James, who accompanied Joe to school to collect his N-level results yesterday, said: "I'm proud of him. I think he deserved it, he put in a lot of hard work."
The brothers' bond and closeness was evident when The New Paper spoke to them in their five-room flat at Tampines.
They live alone and are on financial assistance from the Government.
But both shook their heads violently when asked if they had always been this close.
"Very different!" both Joe and James said in unison, referring to their dynamics in the past.
Joe said: "I used to have an opposite opinion whenever (James) said something."
When asked when his stance towards James softened, the 16-year-old said it was when the fact that the two brothers only have each other sank in.
"To put it harshly, it's just the two of us left. We only have each other," Joe said quietly.
Both Joe and James knew their mother was sickly, but her diagnosis of Stage 4 colon cancer early this year was a huge shock.
"We thought her condition was looking up. She was putting on weight and her appetite grew," James said.
Towards her final days in the hospital, Joe would take his work to the hospital and do his revision by his mother's bedside.

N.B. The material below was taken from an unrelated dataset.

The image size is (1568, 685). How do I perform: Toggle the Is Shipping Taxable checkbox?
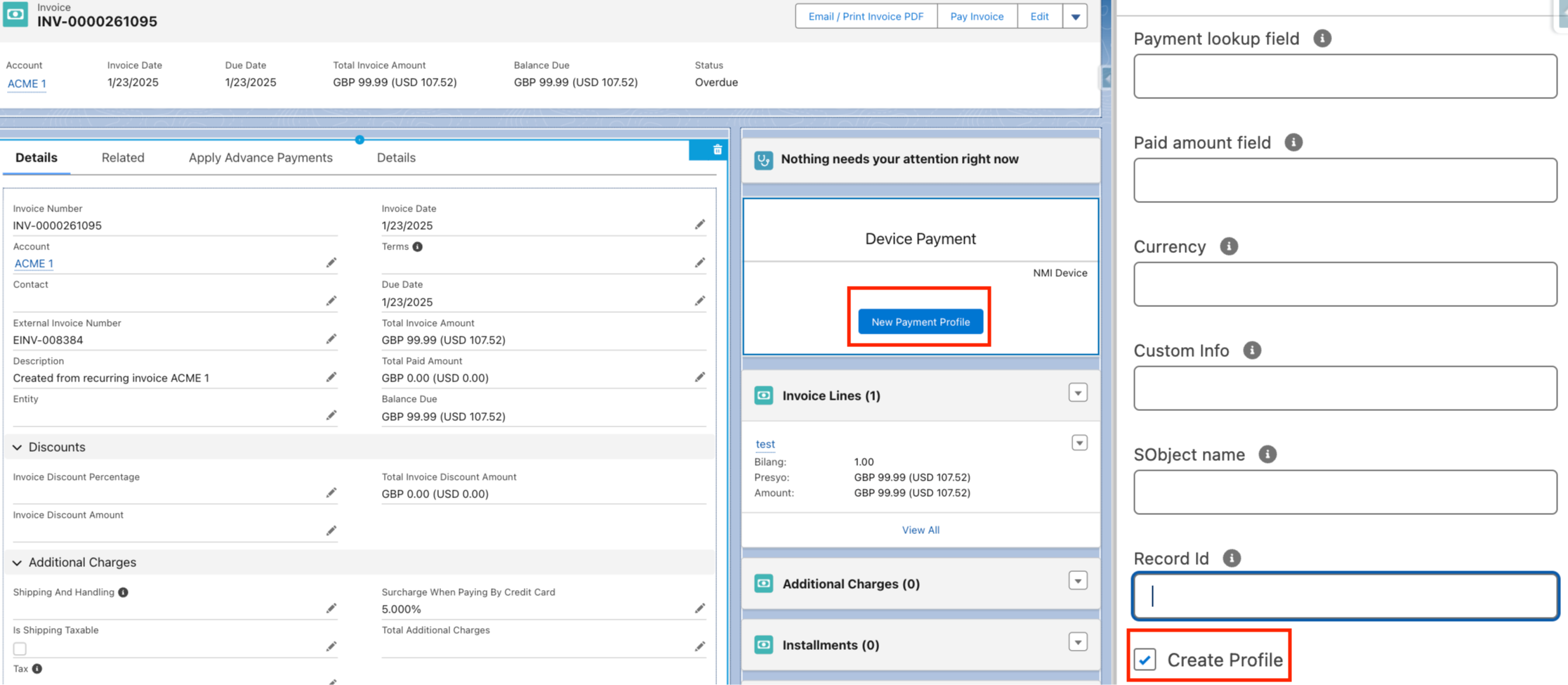(20, 648)
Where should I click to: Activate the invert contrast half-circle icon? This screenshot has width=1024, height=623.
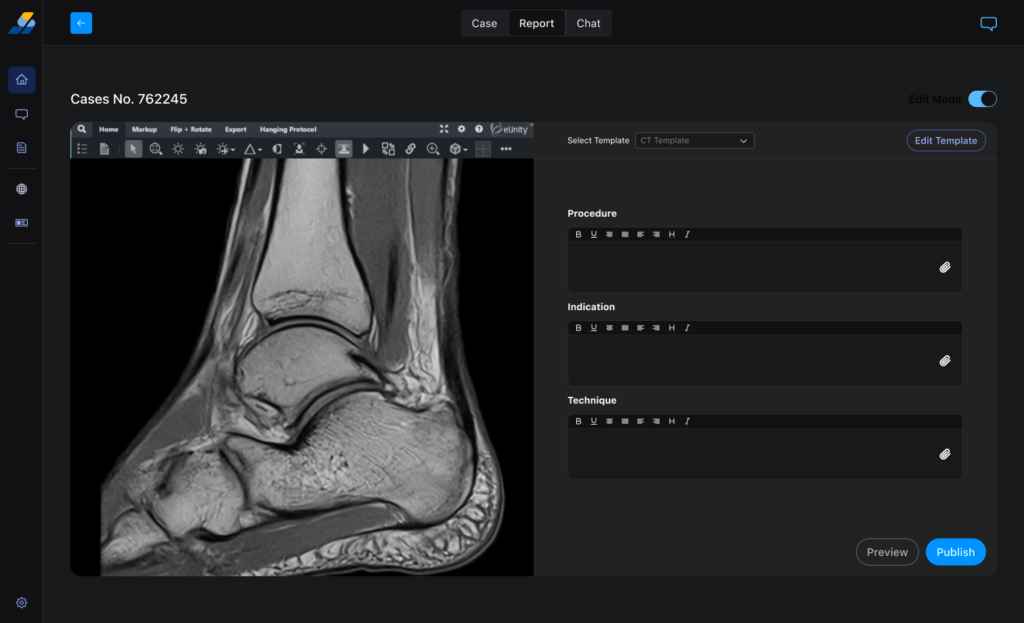tap(277, 149)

By then, she was on morphine and too weak to talk. In July, she died.
Although Joe knew his mother was slowly slipping away, it was not easy to come to terms with the fact that he lost both dad and mum in a matter of a few years.
He said: "Of course, there are times when we question the situation and ask, 'Why me?'".
James added: "We eventually came to realise that these events are not within our control."
Now the head of the family, James is glad that his brother's independence and maturity gives him one less thing to worry about.
Still, the silence at home may be a little hard to bear, especially during festive seasons.
Joe is reminded of his parents' absence on his birthday.
"I grew to like century porridge because my dad would take me to eat it every year on my birthday.
"Now, he's not around to do it any more," he said.
I'm proud of him. I think he deserved it, he put in a lot of hard work.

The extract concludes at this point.